Members of the Street Warriors, a community action group in Newark, again went into the housing complexes they frequent Tuesday and Thursday.
“From 5 p.m. to 8 p.m. we engage the young people,” said one of the group’s mentors, Abdul Muhammed. “We have basketball and boxing classes. We teach young people how to dress and talk, how to make a good impression when going on a job interview.”
Muhammed, 28, knows that world he now fights. Ten years ago he says he accidently shot and killed his brother. He did time. Now he and the other founders of Street Warriors want to instruct youth in alternatives to gangs.
“We all met each other in prison, and when we got out we wanted to do something positive for the community,” said Muhammed.
They say it over and over again, those like Muhammed who work the neighborhoods. The state can only do so much. The city can only install so many cameras.

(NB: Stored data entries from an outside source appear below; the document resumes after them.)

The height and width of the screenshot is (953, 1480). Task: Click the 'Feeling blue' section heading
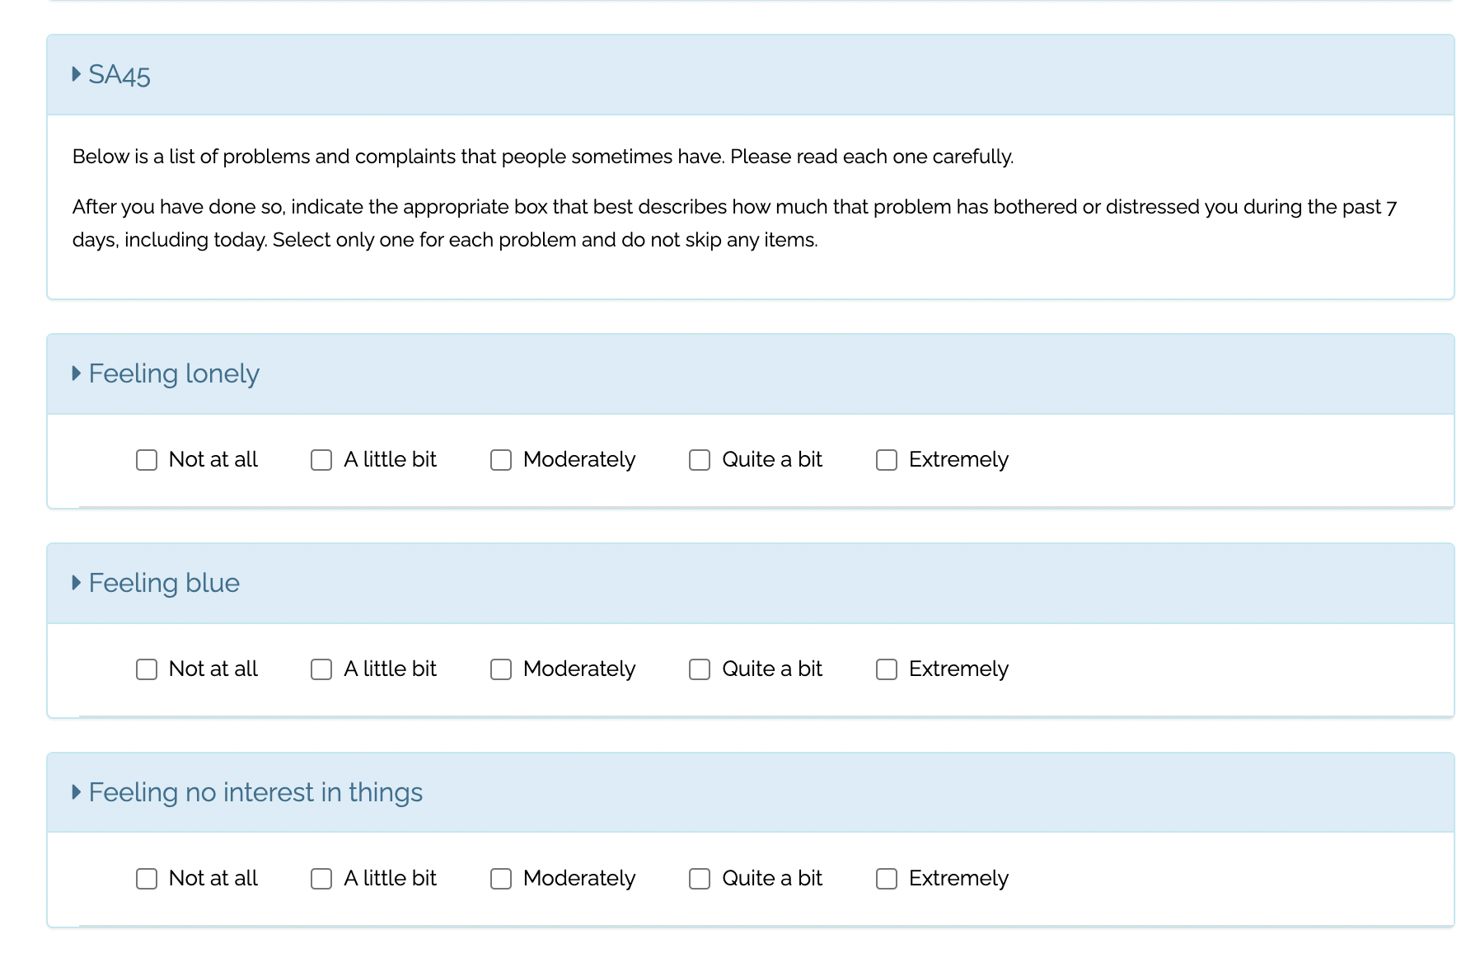[164, 583]
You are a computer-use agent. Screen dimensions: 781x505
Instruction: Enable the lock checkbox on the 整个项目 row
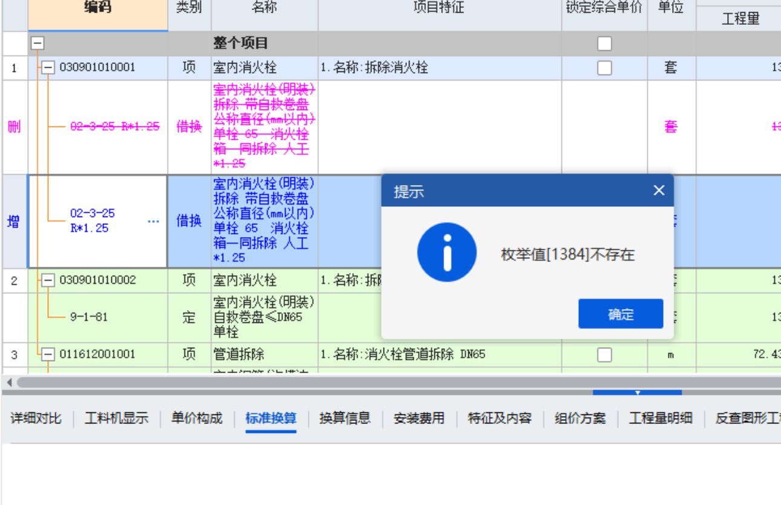(604, 43)
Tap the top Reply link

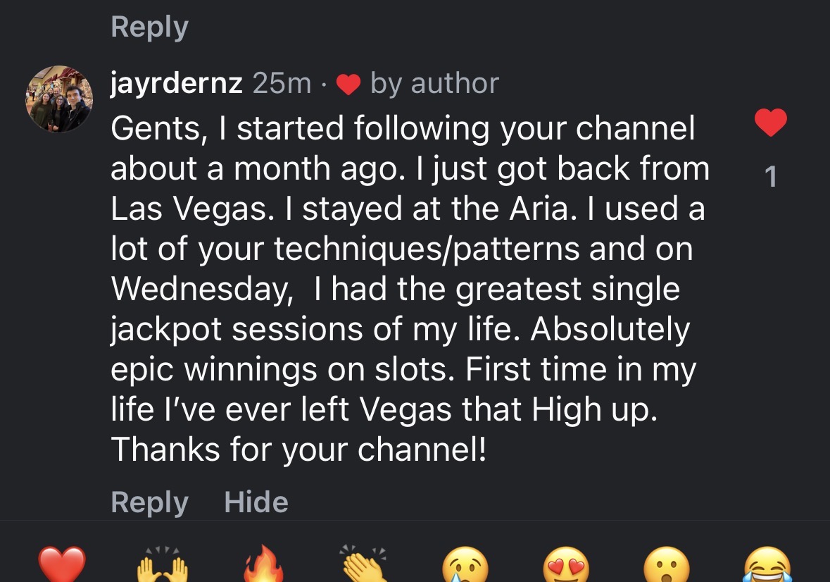tap(149, 26)
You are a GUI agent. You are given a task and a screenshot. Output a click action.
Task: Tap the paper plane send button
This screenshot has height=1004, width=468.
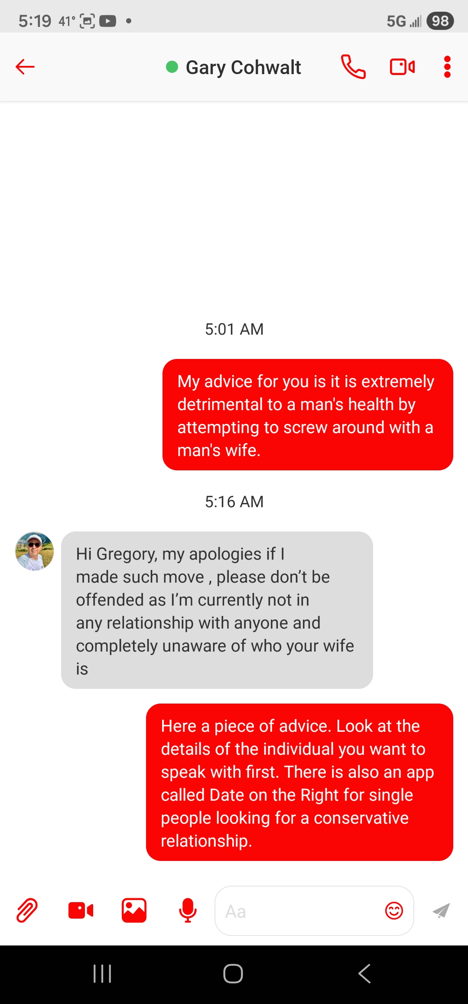pyautogui.click(x=441, y=910)
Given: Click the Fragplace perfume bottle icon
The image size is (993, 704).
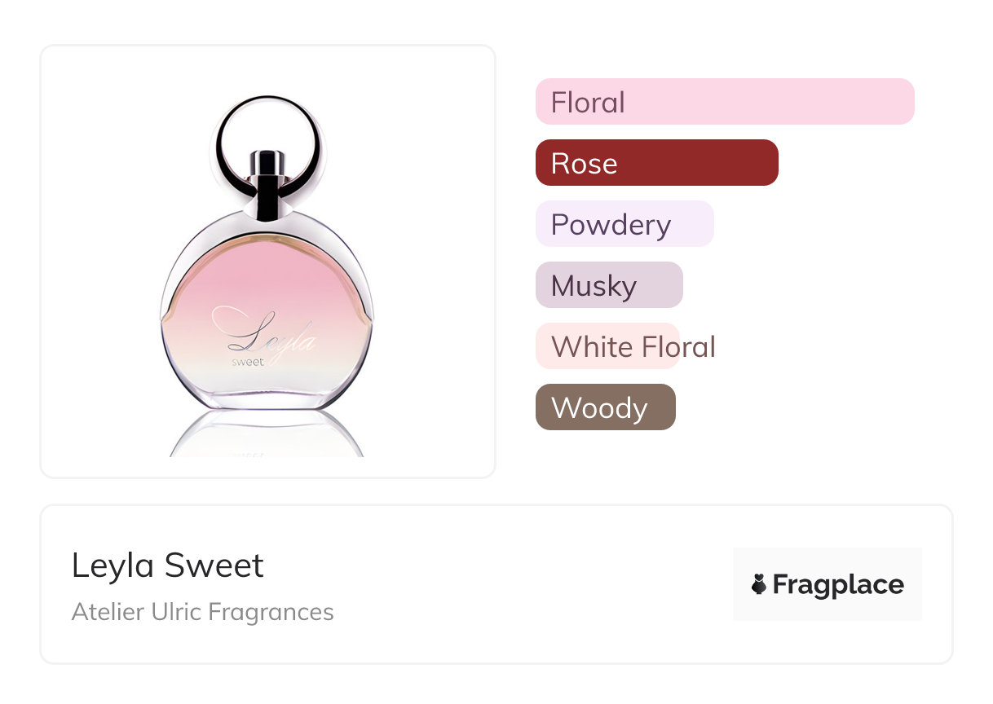Looking at the screenshot, I should pyautogui.click(x=759, y=584).
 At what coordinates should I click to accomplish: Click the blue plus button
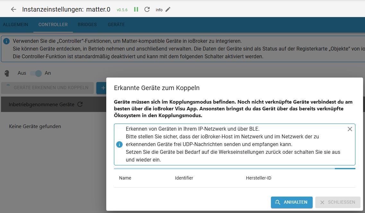(103, 88)
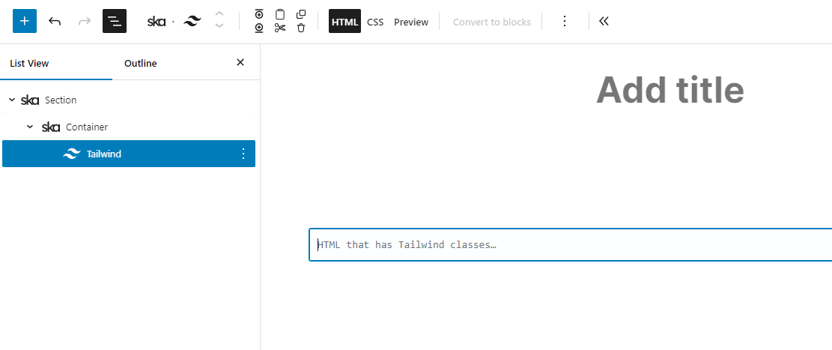Cut the block with scissors icon
Viewport: 832px width, 350px height.
[x=280, y=28]
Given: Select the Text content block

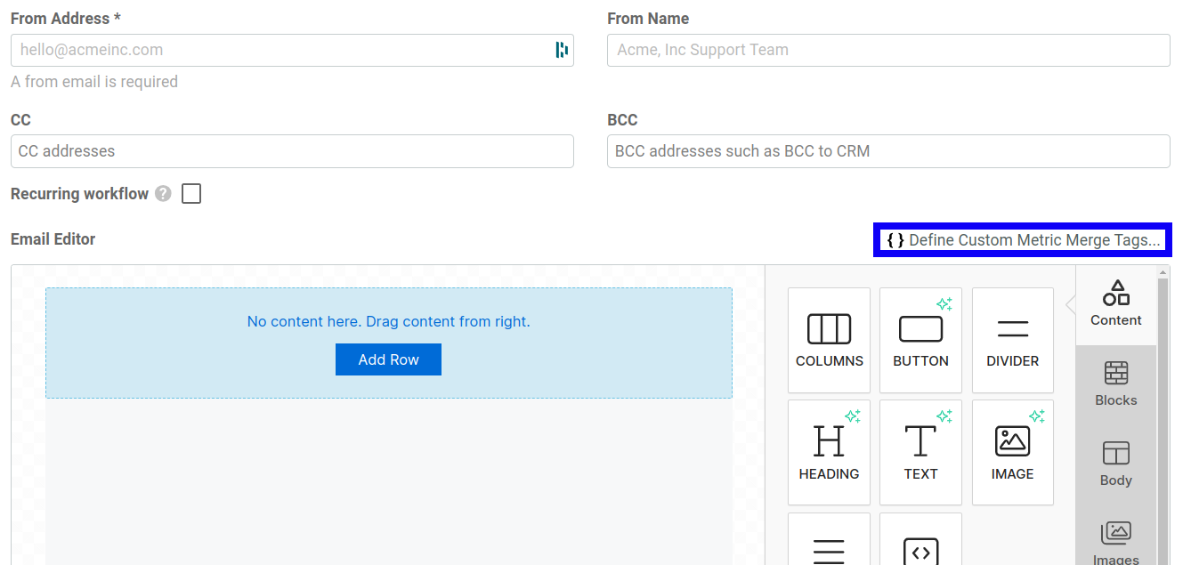Looking at the screenshot, I should click(x=920, y=452).
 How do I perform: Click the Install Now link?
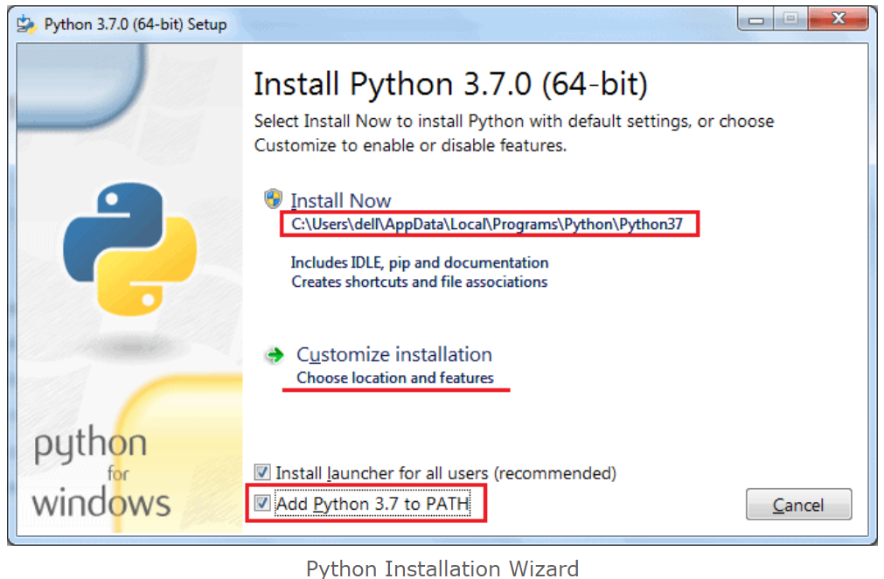pos(340,200)
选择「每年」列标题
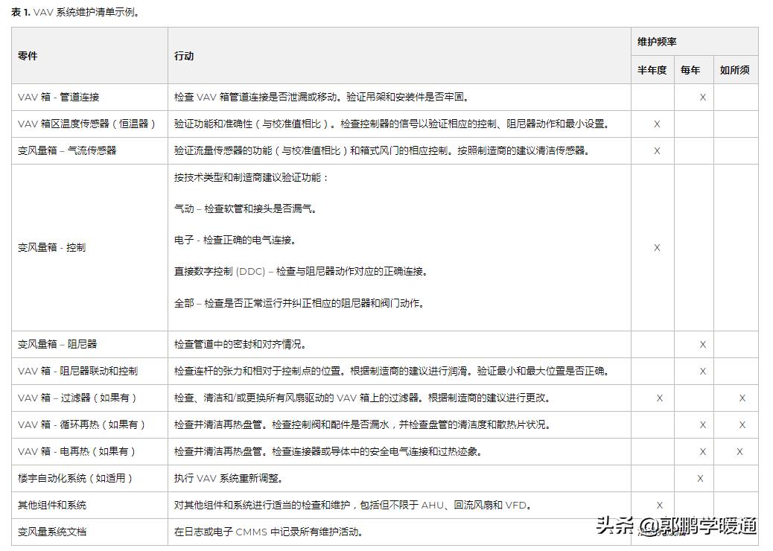The width and height of the screenshot is (773, 551). tap(692, 70)
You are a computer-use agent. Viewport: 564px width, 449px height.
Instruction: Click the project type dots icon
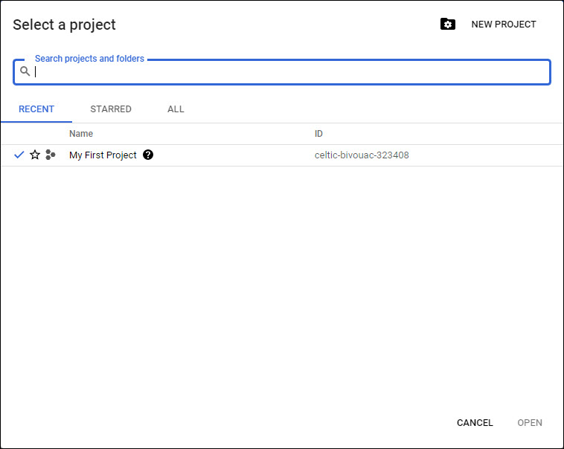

The gang is an alternative to a family that doesn’t exist or that is so broken the young people take refuge in the streets.
“We serve 250 families a year by offering them a safe haven from crisis,” said Ruth Kleiman, director of Babyland Family Services in Newark. “Domestic violence has increased, not only among the ranks of U.S. citizens but among the immigrant population. What we’re seeing more and more of are male green card carriers keeping undocumented females under their control; using their legal status as another tool for power and control.”
Father Edwin Leahy, headmaster of St. Benedict’s Preparatory Academy on Martin Luther King Boulevard, said the fact that three young people were in college gets the attention of the media but everywhere, in every neighborhood, every house or apartment, park or street, whatever the social or ethnic background, a community’s bitter demand remains: “Nobody should get killed.”